Records supplied »
*** Begin section ***
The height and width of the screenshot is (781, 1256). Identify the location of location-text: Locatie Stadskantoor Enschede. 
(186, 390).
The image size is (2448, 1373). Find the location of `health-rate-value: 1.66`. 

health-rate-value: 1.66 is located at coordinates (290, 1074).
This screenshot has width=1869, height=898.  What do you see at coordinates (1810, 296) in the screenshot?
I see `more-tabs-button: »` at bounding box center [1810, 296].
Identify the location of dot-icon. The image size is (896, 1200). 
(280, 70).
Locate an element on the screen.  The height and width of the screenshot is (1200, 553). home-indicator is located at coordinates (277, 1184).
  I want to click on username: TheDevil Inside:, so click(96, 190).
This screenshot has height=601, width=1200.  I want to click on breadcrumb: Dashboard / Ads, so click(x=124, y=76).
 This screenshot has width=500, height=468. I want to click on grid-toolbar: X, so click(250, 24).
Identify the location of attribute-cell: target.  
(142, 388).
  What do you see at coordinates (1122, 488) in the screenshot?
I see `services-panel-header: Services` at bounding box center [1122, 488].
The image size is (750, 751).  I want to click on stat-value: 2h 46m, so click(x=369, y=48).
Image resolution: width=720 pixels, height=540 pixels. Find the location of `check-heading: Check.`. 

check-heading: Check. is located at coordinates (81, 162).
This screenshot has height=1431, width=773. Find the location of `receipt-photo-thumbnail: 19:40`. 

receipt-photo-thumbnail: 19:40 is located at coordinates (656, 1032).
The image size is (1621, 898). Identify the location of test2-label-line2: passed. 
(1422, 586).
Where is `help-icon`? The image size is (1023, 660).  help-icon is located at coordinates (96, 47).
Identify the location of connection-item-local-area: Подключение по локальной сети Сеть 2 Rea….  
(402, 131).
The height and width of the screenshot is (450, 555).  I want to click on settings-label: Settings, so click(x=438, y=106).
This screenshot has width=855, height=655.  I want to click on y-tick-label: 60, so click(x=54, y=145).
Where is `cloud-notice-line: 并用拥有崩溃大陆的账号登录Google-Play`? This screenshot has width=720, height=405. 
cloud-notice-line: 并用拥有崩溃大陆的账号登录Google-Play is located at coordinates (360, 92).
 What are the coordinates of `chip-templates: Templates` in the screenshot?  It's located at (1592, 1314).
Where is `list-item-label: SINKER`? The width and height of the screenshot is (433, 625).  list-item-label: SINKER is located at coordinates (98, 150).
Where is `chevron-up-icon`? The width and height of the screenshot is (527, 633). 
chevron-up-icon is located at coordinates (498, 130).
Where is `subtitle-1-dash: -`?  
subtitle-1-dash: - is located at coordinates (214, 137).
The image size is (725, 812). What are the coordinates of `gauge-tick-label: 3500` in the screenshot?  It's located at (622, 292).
*** End section ***
Exercise aim » Copy out, in full, every line in the items above that contains the word "click".

Problem solution »
  I want to click on username: TheDevil Inside:, so click(96, 190).
This screenshot has height=601, width=1200.  I want to click on breadcrumb: Dashboard / Ads, so click(x=124, y=76).
 This screenshot has width=500, height=468. I want to click on grid-toolbar: X, so click(250, 24).
The image size is (750, 751).  I want to click on stat-value: 2h 46m, so click(x=369, y=48).
The height and width of the screenshot is (450, 555).  I want to click on settings-label: Settings, so click(x=438, y=106).
This screenshot has width=855, height=655.  I want to click on y-tick-label: 60, so click(x=54, y=145).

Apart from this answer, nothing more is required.